Wednesday, 26 April 2017

A Note on Hermes and Robertson Davies' The Cunning Man

The caduceus: two snakes

The rod of Asclepius: one snake
I have in the past couple of years discovered Robertson Davies: author of gripping, humorous, intelligent novels that deal with the human stage. They tend to feature cultured professional men observing increasingly bizarre situations. The Cunning Man sees a doctor trying to reinstate a kind of Paracelsian philosophy into medical practice. He refers often to Hermes and the caduceus as the symbol of medicine, and uses the two serpents symbolically to aid his own practice. He is, of course, wrong.

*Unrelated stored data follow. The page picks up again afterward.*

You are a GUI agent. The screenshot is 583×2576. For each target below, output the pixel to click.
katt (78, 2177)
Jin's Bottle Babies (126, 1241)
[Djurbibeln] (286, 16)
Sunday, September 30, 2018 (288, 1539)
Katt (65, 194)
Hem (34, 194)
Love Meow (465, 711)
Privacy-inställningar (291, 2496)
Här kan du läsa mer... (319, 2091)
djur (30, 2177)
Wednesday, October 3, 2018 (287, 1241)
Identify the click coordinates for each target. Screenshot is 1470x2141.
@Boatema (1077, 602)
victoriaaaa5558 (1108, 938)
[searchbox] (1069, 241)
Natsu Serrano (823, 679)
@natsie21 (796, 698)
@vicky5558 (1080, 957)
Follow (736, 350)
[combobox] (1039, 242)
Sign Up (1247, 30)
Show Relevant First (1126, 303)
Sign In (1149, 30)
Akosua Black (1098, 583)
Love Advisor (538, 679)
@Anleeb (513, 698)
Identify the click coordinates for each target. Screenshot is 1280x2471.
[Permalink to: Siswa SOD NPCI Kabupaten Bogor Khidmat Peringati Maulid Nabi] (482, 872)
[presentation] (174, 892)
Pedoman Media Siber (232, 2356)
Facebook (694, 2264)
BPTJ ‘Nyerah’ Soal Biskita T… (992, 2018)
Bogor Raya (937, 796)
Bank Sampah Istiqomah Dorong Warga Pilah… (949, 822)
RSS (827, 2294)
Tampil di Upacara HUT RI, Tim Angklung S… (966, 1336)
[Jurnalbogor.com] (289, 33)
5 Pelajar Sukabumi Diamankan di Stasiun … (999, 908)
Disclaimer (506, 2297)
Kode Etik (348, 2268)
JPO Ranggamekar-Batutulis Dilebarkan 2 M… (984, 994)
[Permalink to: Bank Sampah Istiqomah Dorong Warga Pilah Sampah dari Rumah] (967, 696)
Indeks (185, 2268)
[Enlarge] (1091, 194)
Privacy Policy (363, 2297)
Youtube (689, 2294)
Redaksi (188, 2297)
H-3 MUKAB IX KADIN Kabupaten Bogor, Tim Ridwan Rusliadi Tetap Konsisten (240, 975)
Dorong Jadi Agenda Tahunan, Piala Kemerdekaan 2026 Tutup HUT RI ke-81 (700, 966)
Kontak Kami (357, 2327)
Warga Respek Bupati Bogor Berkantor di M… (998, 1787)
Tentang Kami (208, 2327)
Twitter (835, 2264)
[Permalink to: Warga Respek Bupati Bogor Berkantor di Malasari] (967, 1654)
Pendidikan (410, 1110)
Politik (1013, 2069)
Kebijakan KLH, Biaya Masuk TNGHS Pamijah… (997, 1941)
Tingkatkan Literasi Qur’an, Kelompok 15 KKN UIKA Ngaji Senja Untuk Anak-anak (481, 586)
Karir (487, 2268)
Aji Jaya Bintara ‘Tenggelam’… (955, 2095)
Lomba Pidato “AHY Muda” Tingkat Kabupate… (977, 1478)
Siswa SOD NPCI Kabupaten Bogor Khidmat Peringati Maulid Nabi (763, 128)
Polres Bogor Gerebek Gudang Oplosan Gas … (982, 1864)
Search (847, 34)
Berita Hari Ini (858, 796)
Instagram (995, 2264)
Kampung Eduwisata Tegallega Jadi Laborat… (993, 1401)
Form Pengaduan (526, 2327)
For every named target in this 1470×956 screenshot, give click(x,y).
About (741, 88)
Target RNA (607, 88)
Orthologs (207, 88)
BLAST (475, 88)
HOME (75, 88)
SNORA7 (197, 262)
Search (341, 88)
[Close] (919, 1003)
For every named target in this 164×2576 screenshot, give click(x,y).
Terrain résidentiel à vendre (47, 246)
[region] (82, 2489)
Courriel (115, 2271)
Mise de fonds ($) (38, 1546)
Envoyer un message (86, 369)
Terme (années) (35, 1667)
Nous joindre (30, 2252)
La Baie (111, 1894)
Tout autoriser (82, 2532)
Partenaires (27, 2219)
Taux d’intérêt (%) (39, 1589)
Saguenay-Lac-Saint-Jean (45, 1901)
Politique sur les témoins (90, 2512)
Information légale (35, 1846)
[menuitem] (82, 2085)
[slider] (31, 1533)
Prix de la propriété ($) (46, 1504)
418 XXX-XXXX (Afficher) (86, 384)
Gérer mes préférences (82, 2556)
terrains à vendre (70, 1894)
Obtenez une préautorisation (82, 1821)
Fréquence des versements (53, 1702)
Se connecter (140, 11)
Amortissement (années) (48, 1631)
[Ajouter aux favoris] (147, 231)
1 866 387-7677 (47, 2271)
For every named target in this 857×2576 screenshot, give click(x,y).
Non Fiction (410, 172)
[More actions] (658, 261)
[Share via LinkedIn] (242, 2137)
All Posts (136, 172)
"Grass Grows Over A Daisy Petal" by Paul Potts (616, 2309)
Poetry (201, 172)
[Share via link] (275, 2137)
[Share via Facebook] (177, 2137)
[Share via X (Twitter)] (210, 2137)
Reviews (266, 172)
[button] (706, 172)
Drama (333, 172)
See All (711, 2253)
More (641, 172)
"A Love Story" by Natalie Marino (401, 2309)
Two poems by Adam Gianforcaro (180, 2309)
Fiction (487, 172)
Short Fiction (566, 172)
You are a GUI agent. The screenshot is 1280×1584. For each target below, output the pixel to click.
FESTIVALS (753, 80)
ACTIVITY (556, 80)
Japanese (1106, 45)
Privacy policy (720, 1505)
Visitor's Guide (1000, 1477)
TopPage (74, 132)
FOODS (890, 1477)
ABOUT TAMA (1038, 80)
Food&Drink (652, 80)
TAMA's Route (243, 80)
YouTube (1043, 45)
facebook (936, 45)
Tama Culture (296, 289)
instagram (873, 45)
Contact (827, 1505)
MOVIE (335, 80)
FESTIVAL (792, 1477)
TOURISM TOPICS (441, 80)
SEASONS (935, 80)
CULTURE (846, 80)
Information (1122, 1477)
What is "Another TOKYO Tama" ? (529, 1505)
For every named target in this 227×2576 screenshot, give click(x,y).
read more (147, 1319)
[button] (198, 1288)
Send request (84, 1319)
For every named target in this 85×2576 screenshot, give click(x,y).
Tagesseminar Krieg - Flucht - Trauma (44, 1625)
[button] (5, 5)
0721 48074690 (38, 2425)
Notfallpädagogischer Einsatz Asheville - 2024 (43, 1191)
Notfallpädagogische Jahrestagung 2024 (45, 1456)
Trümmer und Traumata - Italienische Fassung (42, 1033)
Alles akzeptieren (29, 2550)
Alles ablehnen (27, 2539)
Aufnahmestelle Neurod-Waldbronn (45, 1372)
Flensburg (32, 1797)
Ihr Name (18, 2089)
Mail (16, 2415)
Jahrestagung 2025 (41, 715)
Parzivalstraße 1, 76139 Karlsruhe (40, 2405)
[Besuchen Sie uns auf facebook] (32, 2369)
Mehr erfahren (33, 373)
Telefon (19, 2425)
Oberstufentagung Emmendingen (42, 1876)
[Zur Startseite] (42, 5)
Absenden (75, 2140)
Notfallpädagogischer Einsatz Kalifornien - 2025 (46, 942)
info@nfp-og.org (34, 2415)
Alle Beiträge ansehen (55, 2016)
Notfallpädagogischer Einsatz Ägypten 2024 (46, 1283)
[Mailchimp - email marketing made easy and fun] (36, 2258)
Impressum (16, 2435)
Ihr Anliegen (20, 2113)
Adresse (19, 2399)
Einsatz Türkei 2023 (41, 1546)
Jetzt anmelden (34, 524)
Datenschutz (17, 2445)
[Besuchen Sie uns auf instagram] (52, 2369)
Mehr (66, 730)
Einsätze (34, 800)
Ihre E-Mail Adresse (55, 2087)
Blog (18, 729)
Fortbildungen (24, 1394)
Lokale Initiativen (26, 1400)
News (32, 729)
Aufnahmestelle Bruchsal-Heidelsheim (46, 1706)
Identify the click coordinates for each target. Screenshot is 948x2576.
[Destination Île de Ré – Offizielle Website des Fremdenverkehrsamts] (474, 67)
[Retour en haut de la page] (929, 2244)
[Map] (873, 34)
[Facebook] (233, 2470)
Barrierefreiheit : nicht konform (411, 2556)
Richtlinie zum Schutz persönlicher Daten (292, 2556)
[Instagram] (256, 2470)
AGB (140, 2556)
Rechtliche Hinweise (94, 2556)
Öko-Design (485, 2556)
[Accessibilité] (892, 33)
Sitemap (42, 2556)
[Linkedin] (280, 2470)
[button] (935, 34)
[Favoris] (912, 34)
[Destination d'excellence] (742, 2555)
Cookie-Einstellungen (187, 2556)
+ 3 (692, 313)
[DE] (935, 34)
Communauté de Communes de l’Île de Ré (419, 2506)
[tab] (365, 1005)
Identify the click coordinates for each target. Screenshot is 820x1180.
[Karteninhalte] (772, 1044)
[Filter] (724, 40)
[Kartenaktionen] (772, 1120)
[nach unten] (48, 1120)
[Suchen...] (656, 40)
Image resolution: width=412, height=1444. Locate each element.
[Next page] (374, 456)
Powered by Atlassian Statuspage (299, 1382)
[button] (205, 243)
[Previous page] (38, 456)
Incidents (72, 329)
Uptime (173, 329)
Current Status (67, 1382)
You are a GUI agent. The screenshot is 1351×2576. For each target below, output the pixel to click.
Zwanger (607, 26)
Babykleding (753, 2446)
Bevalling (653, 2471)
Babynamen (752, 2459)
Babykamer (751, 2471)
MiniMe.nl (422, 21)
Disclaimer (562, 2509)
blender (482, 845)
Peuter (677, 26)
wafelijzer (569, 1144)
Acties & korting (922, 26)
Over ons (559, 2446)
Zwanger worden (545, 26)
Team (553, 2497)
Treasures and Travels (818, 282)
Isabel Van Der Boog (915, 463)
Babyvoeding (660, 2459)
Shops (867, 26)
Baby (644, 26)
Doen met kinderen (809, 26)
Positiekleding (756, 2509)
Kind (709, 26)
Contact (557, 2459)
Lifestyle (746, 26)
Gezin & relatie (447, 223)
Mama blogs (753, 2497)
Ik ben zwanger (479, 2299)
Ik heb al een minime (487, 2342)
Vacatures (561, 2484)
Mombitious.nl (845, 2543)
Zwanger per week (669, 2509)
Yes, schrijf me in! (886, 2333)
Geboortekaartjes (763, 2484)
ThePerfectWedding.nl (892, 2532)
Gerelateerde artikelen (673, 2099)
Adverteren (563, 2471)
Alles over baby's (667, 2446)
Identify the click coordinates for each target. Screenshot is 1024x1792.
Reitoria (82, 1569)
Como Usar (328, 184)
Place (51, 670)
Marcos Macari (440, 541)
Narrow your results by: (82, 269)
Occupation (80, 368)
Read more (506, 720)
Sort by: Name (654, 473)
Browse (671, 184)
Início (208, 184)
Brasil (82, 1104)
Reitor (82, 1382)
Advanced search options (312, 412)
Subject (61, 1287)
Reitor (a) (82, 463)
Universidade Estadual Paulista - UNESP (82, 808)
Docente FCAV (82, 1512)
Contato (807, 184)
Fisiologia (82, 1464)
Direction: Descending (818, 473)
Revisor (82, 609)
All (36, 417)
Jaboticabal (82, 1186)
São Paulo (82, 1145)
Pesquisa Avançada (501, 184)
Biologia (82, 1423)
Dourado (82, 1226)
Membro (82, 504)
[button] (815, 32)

It's interesting how easily a mistake can become embedded into a culture. Many have noted that the statue of Eros in Piccaddilly is actually Anteros. That kind of mistake is easily forgiven - who on earth has heard of Anteros?

But Hermes has got nothing to do with medicine. His caduceus, or staff, has two snakes entwined around it; somehow it has become associated with the medical profession in America. It does not seem all that appropriate for a god who ushers the dead into the underworld to be the symbol of the profession. It all rests on a simple error of sight: the staff of the god Asclepius, the god of healing, has one serpent entwined around it - an ambiguous symbol, of course; but what a difference a snake makes.